▸ **Data to use**
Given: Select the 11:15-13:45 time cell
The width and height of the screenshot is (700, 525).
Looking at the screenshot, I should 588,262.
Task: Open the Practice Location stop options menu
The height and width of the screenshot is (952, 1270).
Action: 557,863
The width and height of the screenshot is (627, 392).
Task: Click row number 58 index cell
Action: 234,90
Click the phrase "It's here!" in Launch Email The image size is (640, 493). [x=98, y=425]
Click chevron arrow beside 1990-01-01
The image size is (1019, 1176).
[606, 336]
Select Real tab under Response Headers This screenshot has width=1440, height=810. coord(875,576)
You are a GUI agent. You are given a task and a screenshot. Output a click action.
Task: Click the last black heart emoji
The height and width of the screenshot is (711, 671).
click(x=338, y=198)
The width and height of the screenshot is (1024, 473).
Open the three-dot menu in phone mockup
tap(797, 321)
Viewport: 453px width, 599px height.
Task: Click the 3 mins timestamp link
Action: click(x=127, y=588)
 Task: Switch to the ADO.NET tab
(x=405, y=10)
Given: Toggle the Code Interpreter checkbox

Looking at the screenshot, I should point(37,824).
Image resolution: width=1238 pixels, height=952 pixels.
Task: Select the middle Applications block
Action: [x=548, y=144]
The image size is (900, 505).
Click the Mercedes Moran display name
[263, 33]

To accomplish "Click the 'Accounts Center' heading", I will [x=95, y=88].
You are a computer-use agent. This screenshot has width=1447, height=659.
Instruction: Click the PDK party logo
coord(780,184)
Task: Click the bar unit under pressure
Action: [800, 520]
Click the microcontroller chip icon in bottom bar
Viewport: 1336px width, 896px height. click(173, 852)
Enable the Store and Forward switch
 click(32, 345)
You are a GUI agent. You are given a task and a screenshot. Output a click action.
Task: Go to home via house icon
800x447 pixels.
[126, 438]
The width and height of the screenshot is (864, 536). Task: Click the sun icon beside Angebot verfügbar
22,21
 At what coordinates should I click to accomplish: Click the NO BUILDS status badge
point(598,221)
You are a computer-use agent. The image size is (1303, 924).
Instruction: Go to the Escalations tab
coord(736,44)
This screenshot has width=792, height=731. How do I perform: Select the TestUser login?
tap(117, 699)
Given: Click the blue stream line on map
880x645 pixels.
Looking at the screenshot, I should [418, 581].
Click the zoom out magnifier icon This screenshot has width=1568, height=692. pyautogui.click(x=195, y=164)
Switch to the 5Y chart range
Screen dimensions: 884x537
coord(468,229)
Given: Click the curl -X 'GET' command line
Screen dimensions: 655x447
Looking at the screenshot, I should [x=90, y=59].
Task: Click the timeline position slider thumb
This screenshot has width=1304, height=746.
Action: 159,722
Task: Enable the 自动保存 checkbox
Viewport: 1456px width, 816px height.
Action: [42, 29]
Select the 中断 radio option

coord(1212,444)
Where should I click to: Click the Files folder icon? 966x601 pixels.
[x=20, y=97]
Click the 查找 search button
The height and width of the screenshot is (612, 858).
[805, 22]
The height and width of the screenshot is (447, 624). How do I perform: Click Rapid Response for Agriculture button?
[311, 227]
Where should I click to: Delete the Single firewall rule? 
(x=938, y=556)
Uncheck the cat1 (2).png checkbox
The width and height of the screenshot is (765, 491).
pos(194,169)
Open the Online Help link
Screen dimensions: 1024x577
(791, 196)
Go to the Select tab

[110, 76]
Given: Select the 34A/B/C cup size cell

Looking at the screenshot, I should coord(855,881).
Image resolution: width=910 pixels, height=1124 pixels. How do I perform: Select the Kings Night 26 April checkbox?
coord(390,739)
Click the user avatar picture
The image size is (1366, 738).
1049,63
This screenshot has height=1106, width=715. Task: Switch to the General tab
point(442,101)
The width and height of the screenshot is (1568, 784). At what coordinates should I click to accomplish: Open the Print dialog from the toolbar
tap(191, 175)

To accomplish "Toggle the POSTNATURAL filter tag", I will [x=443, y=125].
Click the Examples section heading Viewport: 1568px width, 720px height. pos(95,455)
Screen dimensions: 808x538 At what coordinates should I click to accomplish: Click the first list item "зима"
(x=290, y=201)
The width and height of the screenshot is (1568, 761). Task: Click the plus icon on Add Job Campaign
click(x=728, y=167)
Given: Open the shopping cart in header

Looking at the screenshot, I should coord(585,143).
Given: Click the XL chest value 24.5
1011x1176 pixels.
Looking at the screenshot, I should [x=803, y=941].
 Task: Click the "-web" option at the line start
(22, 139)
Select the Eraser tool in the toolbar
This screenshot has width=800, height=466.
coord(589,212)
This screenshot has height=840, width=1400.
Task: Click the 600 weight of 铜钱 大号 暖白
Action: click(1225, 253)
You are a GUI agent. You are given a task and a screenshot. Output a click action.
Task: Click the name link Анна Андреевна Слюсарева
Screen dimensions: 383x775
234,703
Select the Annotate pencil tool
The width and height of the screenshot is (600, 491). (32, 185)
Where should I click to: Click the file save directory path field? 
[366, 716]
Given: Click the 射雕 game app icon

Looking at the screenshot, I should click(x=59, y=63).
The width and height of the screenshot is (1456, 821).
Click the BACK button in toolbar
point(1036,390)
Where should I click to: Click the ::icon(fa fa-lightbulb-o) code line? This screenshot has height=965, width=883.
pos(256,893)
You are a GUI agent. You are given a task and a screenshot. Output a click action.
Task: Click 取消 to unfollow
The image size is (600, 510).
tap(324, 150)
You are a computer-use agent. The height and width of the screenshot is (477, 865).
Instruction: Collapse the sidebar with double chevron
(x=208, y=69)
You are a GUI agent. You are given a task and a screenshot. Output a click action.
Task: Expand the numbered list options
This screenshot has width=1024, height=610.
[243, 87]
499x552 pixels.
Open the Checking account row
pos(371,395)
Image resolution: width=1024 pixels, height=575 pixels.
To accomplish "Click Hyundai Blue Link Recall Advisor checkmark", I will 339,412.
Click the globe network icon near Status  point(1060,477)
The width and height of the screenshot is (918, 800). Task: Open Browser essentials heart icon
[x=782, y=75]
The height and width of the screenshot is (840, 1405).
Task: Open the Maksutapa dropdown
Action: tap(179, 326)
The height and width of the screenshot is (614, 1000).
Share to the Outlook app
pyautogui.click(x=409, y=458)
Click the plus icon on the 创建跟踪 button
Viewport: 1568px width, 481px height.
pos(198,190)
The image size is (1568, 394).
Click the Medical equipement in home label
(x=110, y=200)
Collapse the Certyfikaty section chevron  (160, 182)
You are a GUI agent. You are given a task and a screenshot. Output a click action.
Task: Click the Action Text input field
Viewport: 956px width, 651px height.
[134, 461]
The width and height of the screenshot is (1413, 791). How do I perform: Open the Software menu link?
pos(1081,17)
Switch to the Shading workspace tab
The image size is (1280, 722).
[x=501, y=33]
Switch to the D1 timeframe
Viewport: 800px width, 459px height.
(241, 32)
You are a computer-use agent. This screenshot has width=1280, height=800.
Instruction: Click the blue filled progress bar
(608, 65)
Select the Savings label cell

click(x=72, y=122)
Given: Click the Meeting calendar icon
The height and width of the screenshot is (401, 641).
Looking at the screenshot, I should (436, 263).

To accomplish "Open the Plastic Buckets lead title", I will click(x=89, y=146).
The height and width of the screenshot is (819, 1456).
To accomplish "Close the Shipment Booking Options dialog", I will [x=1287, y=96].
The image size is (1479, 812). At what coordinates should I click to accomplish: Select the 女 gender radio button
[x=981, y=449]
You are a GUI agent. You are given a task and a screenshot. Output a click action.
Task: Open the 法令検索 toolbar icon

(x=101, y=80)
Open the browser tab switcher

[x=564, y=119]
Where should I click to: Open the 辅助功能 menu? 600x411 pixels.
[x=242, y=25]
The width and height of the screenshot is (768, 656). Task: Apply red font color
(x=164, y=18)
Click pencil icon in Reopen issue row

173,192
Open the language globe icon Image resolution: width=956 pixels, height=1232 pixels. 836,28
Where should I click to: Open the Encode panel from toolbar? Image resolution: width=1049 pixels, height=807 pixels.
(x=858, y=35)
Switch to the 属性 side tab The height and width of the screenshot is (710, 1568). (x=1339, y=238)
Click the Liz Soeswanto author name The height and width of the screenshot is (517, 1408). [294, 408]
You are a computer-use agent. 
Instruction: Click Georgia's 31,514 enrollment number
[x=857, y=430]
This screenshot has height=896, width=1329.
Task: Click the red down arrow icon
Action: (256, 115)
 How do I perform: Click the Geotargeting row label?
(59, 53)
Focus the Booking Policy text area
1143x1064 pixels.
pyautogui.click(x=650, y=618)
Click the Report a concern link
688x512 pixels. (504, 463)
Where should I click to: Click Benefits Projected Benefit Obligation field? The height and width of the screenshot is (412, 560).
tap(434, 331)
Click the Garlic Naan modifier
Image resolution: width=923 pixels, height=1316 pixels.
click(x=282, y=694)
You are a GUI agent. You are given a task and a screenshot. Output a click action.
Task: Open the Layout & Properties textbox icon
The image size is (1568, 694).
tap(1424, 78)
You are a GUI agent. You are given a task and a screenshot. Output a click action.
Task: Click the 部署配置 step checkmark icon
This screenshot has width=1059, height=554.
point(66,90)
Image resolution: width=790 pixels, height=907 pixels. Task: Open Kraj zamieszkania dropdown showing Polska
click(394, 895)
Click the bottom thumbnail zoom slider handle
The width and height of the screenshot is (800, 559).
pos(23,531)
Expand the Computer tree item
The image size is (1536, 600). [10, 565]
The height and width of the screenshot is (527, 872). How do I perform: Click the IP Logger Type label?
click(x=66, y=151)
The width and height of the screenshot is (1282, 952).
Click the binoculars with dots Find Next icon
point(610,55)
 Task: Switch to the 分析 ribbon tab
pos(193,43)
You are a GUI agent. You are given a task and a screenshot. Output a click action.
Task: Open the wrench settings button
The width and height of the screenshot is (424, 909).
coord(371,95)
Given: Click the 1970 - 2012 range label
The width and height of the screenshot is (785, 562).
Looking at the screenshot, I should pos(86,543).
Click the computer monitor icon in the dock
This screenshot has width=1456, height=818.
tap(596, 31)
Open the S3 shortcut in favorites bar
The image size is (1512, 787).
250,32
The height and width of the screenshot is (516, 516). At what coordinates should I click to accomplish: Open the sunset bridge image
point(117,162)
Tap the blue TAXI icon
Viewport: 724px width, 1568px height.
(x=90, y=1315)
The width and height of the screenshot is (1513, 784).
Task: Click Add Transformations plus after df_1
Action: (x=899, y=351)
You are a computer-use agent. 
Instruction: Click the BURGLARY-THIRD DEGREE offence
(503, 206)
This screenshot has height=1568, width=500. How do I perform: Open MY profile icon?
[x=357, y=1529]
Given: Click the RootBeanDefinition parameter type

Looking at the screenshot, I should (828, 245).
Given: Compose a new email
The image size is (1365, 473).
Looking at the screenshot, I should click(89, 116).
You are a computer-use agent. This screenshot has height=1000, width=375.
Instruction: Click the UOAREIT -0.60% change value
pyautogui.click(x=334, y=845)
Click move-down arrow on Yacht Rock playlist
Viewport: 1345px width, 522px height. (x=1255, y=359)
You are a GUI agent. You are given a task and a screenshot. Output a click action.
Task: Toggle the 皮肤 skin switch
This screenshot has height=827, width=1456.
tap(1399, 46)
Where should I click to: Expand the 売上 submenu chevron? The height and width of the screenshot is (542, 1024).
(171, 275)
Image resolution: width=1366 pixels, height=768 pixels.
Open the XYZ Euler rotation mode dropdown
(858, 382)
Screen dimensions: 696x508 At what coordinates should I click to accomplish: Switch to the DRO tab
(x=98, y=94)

▸ **Work instructions**
Go through the listing above and return each line where the word "slider" occurs.

▸ **Result for this task**
Task: Click the timeline position slider thumb
Click the bottom thumbnail zoom slider handle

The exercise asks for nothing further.